Proponents of FPTP are quick to argue that its worth comes from its simplicity. This argument, however, is unsound. Learning how to drive a car, file your taxes, or play Dungeons & Dragons are all way more complicated than learning about other electoral systems. Moreover, the stakes are more than just driving skills or board game bragging rights: it is the health of Canada’s democracy and institutions. A faulty electoral system is a sickness to Canadian democracy. Therefore, if it costs half an hour to read and figure out PR, everyone should be happy to do so. 

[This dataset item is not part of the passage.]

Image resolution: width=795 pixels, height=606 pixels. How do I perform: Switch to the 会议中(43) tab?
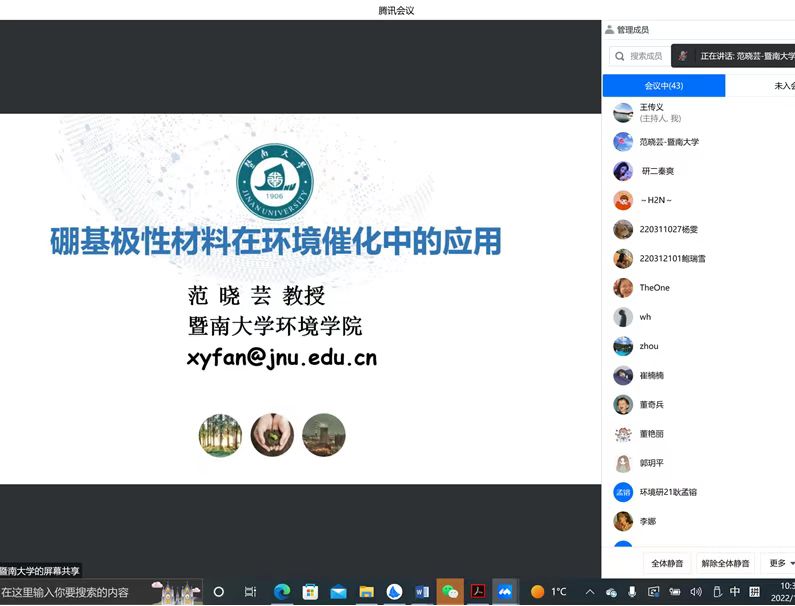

In Ontario and the rest of Canada, there is a crystal clear need for proportional representation. The current electoral system limits the ability to have a mixed government, where a more robust voice is given to minorities and legislative seats aren’t dominated by one or two major parties. FPTP must be replaced by PR. 

As students, those of us at the University of Toronto are the next generation of voters—the next generation of Canadians who will inherit democratic duties. It is every Canadian’s duty to maintain and improve our democracy. The first step to do so is to proportionate our voting system.